Strange Gods

"Put away... the strange gods which are among you,

and incline your heart unto the LORD" (Joshua 24.23).

It is amazing how the people of Israel clung to strange gods, even while they were worshipping the LORD. They had them while they were in the land of Egypt, and they brought them with them into the wilderness (Ezekiel 20.6-9). They still had them in the days of Joshua's leadership. No wonder they turned aside so easily in the wilderness! In Ezekiel's day they had their idols in their hearts (Ezekiel 14.3). Even the years of misery and sadness had not wholly rooted this evil from their lives. When they could no longer carry the idols with them, they had the thought of them in their hearts. What a fearful thing idolatry is! As we read the history of Israel we feel sad for them. They might have been wonderfully blest and been a blessing in the earth, but with most of them God was not well pleased. Paul wrote of them in his day, that they "please not God, and are contrary to all men" (1 Thessalonians 2.15).

The tendency in the human heart to idolatry is very strong indeed. Men want to see their gods. Even among intelligent, educated people we find many bowing to idols, as in Roman Catholicism. They worship and serve the creature, rather than the Creator, who is blessed for ever (Romans 1.25). The apostle John urged the disciples to guard themselves from idols.

No true disciple of the Lord Jesus is likely to turn aside to crude idolatry, but there is another phase of idolatry into which the disciple may be drawn, and thus blast his testimony and lose his life.
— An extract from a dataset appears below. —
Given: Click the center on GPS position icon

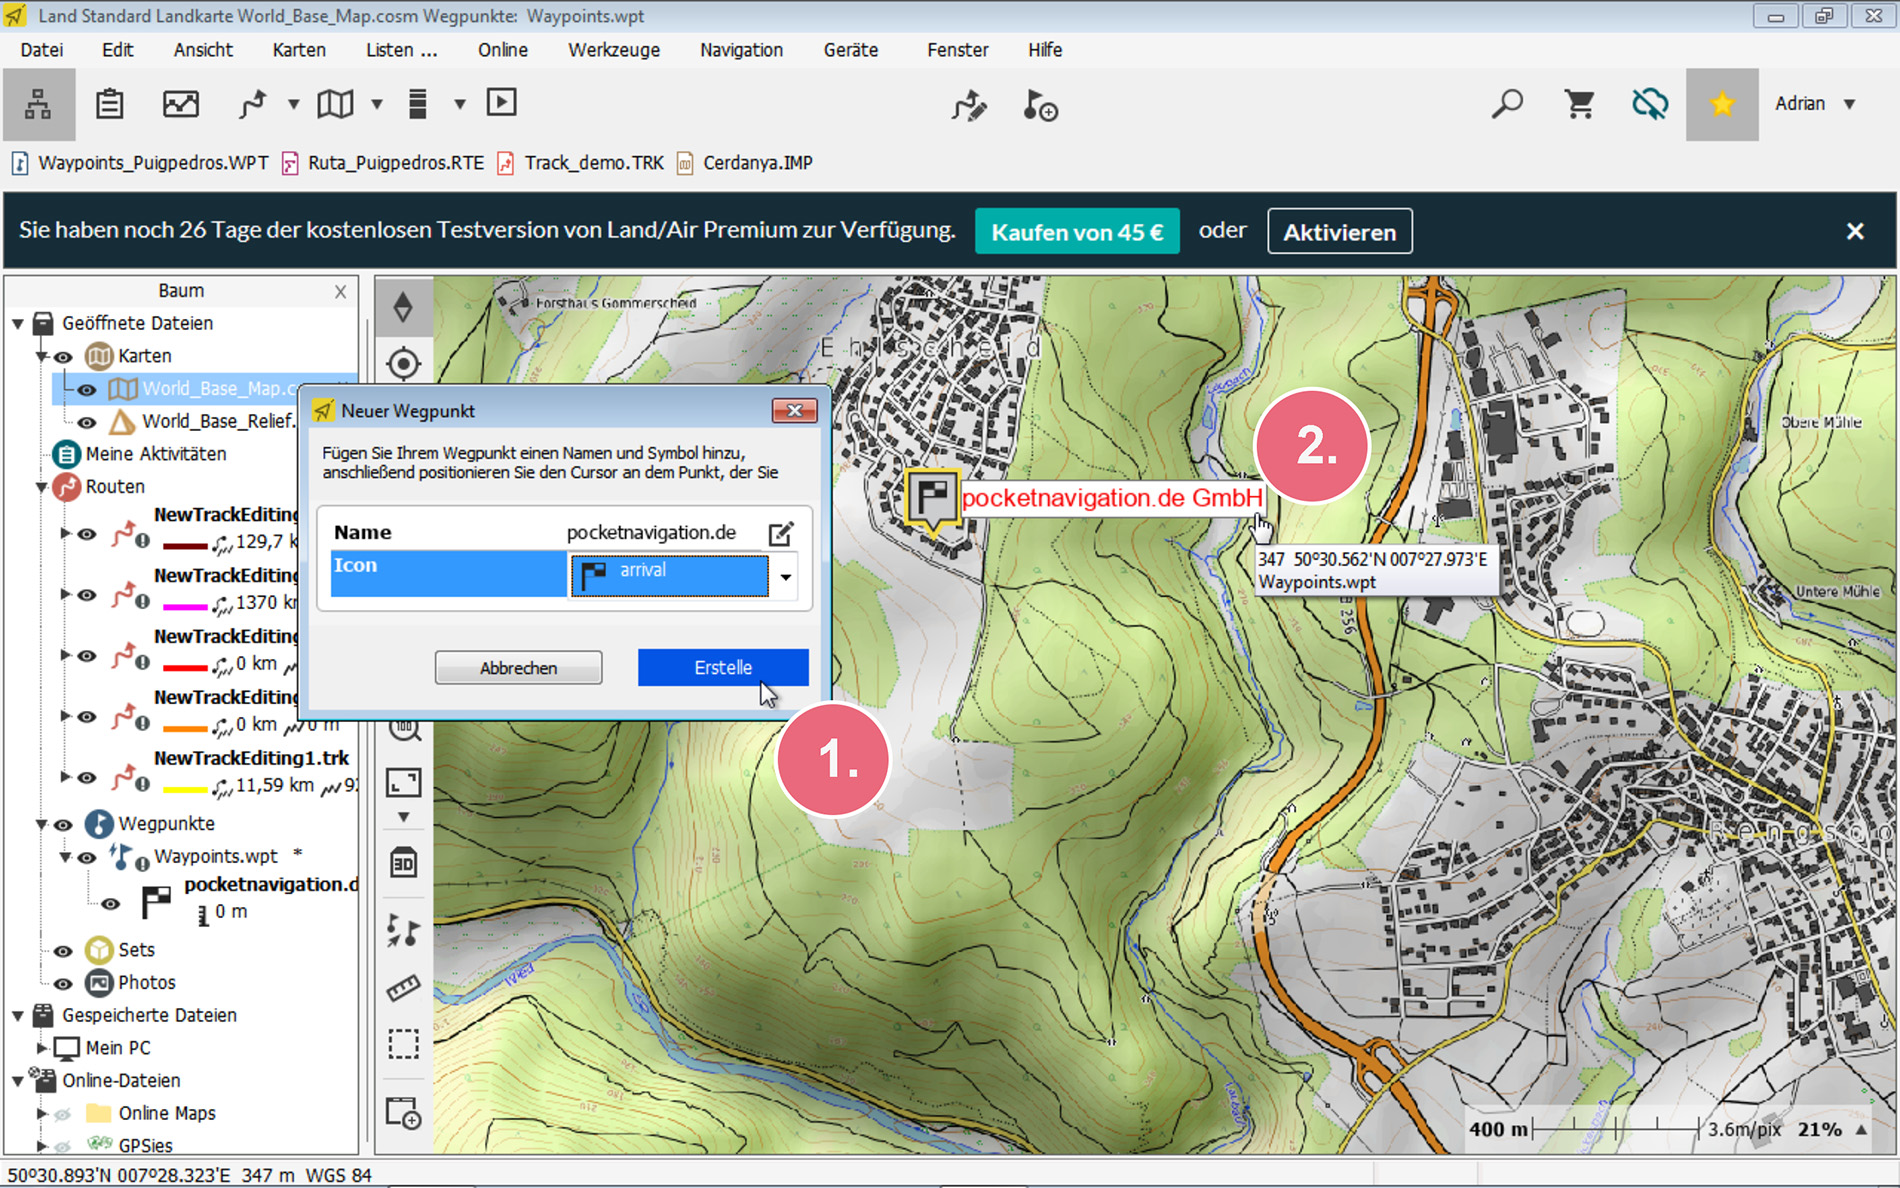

We read that "covetousness... is idolatry" (Colossians 3.5). This is pre-eminently an age of "things". Crude idolatry is giving way in our age to covetousness, the wish to have more and more. The effect is the same as idolatry. The Christian becomes like them that go down to the pit, for upon the sin of covetousness and other sins of the flesh comes the wrath of God on the sons of disobedience.

What is the corrective for covetousness? It is to be content with such things as we have (Hebrews 13.5). We should guard against covetousness, the love of money and the love of things. Paul wrote that "the love of money is a root of all kinds of evil: which some reaching after have been led astray from the faith, and have pierced themselves through with many sorrows" (1 Timothy 6. 10). Not money, mark you! but the love of it. Covetousness is like the strange gods which sapped Israel's faith, and caused so many of them to perish in the wilderness.

It is also possible to covet a position or a place, and this is perhaps the more subtle form of covetousness. Paul spoke to the elders of the church at Ephesus, and warned them that some among them would speak perverse things to draw away the disciples after them (Acts 20.30). Yet, at the time Paul spoke to them these men had no such thoughts. But slowly covetousness grew in their hearts, until the church was torn asunder through them. It was that form of covetousness, the love of pre-eminence. It was seen in Diotrephes, who refused to receive the apostle John and other servants of the Lord (3 John 9). What shame will cover such believers at the judgement-seat of Christ.

When covetousness comes into the heart, the love of God ceases to find expression in our lives. Formality takes the place of freedom of the Spirit, and the joy of the Lord departs. Some make shipwreck of the faith through this, while others lead formal and fruitless lives. So then let us shun every form of idolatry, and incline our hearts to the Lord, so that we may know the freedom, fruitfulness and power of the Holy Spirit in our lives and service.